▶ **DIRECTIONS FOR THIS TASK**:
Work through the records below and copy every line that includes "agent".

▶ **DATASET RECORDS**:
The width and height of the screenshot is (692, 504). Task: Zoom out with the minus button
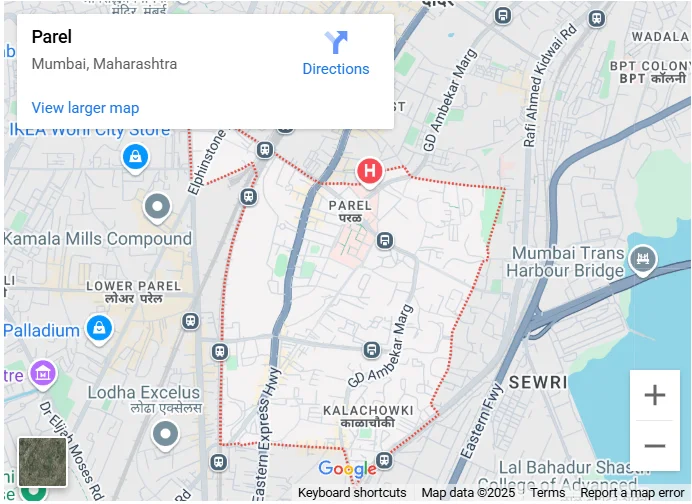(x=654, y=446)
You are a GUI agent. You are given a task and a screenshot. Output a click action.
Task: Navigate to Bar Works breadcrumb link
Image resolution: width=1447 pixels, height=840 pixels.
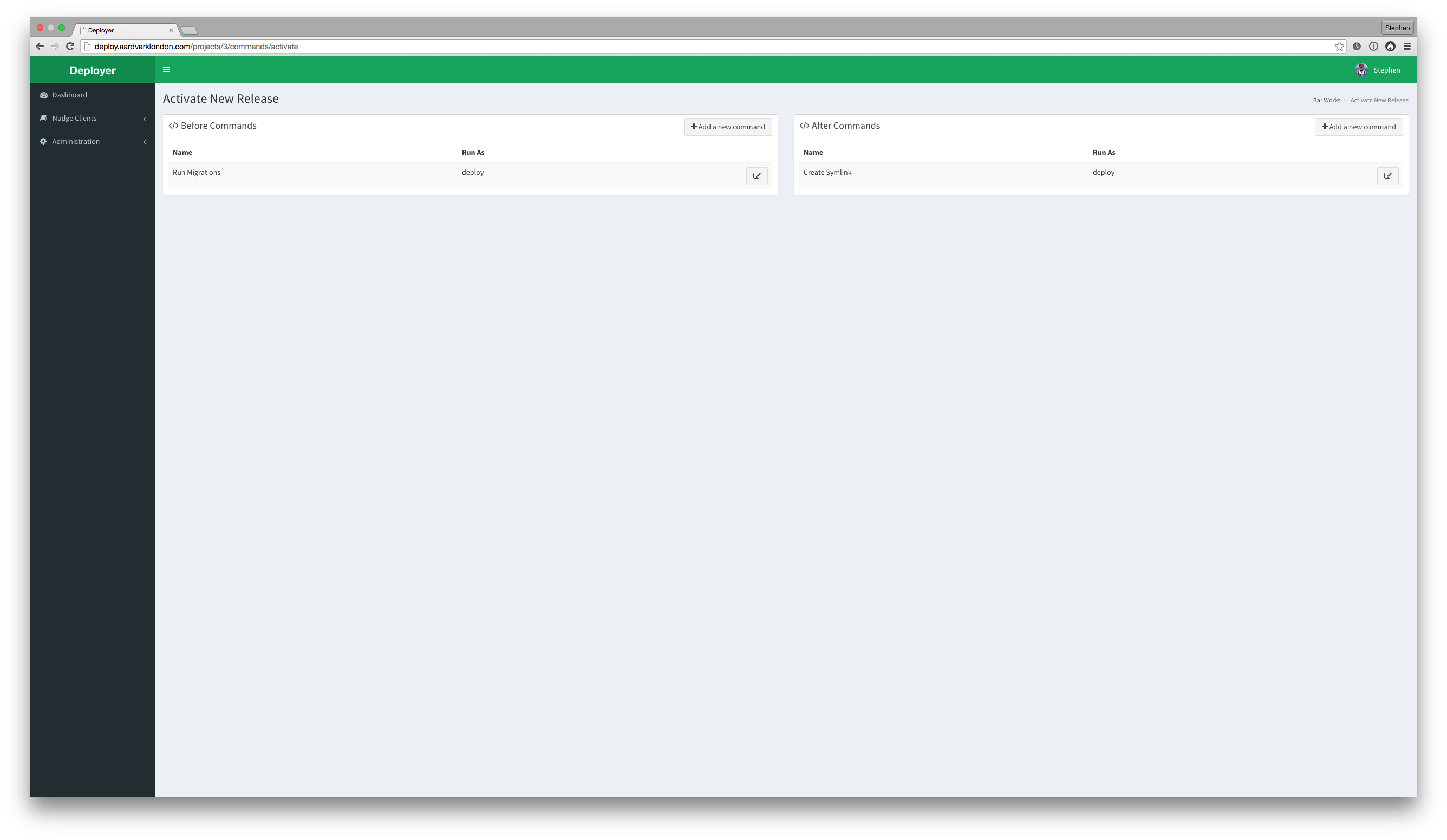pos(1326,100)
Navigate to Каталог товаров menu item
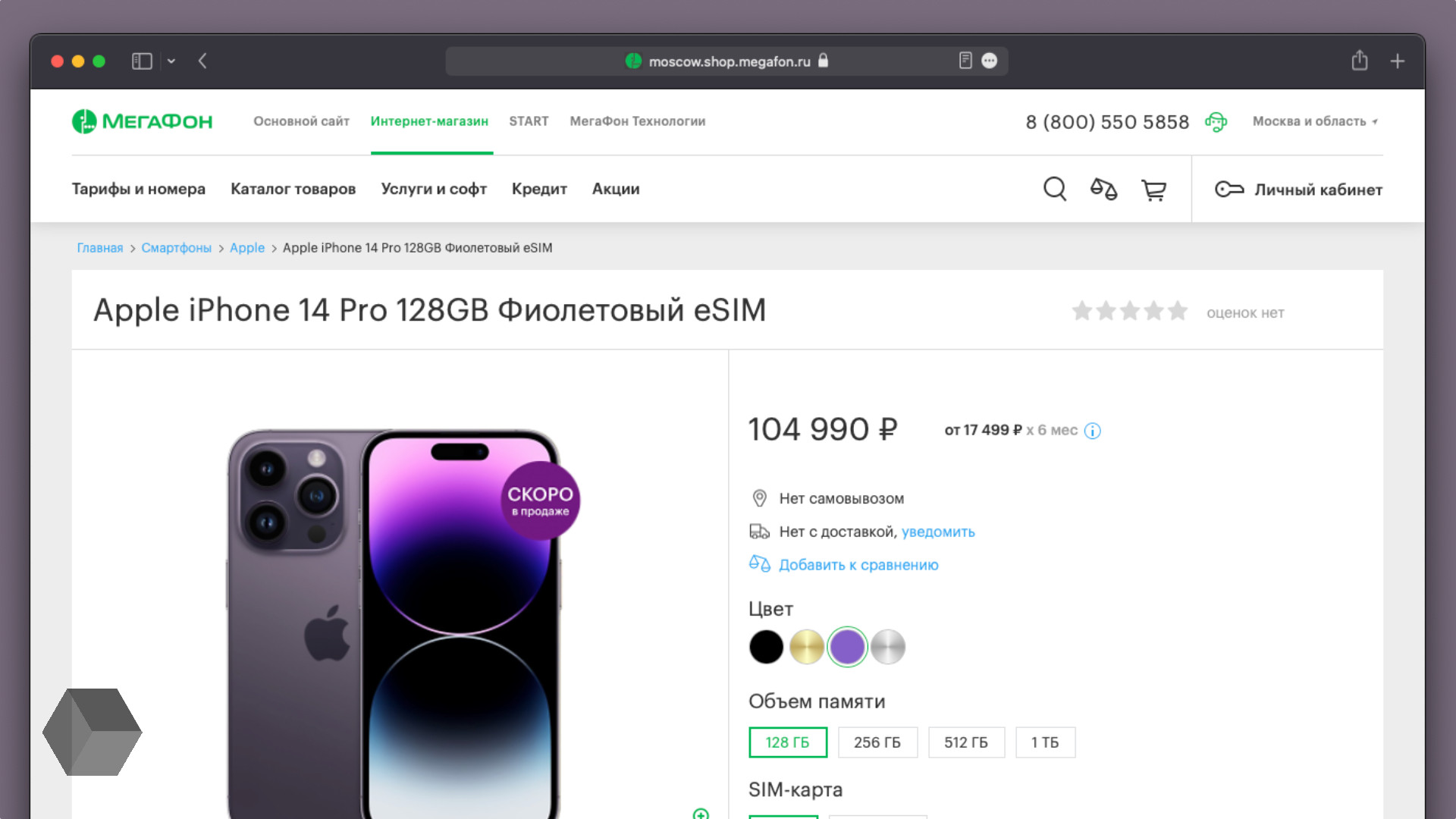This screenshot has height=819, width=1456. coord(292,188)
==
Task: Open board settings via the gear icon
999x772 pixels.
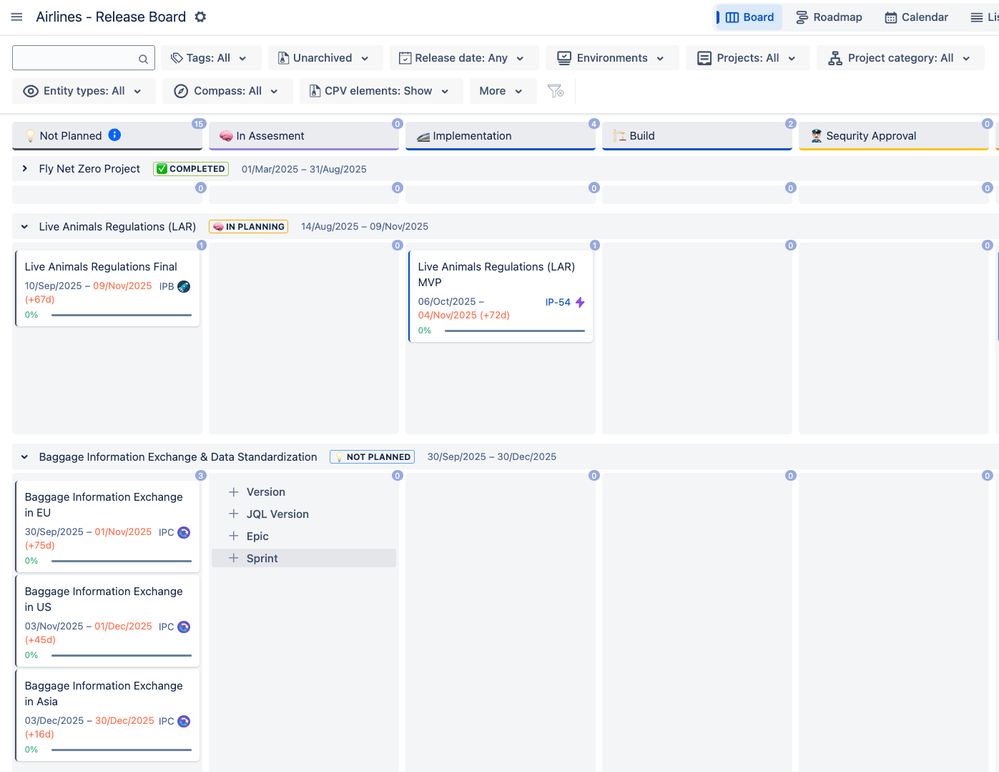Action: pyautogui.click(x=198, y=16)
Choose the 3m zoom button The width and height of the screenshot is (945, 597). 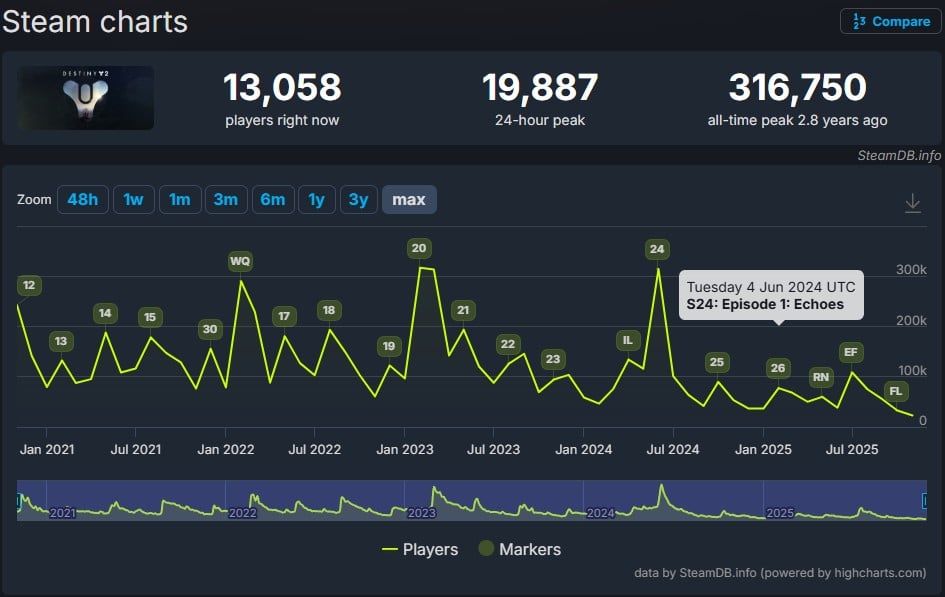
* * *
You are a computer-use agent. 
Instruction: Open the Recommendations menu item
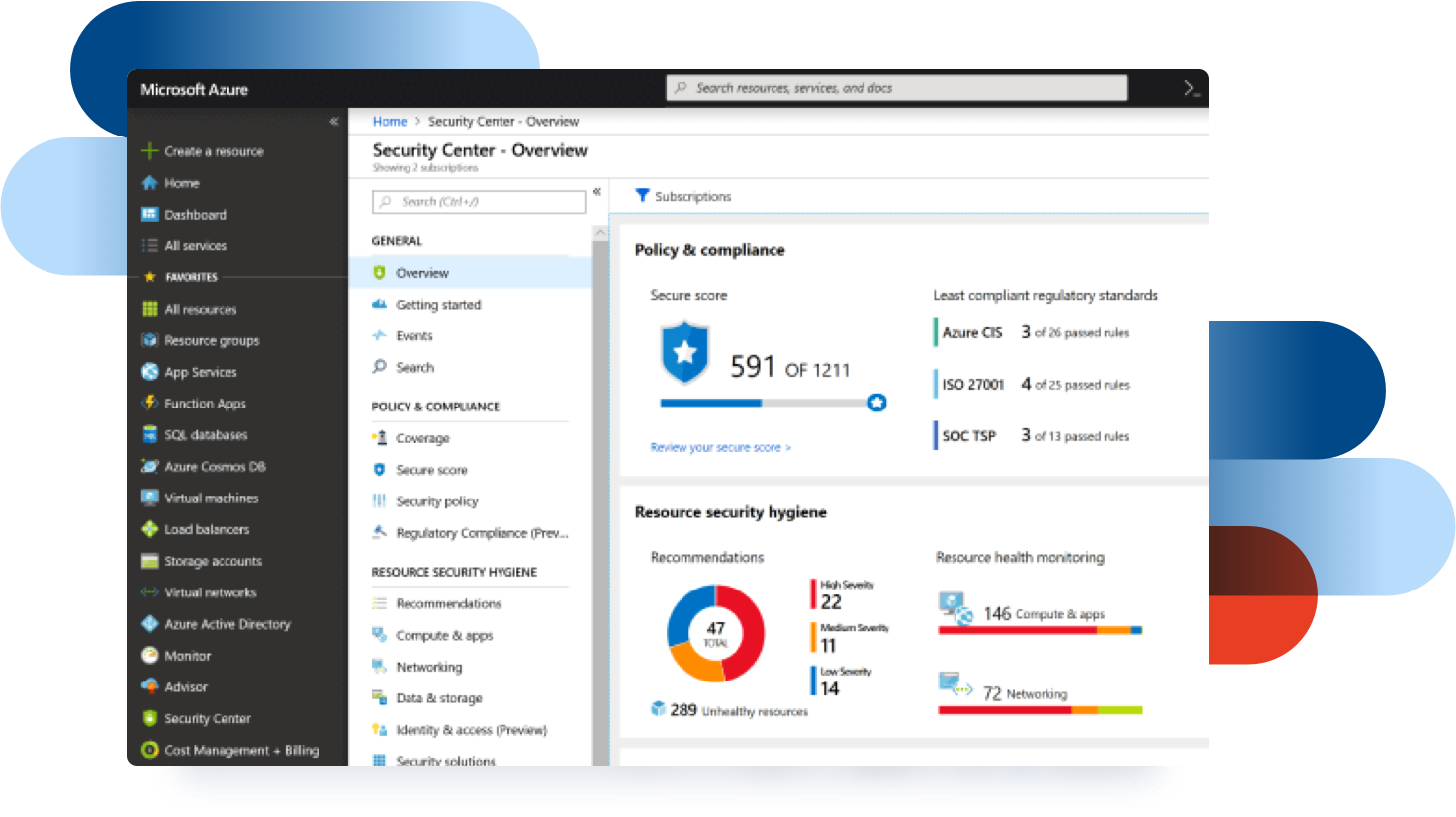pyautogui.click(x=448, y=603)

▶ **SOLUTION**:
You are a GUI agent. You are given a task and a screenshot. Output a click action.
You are a computer-use agent. 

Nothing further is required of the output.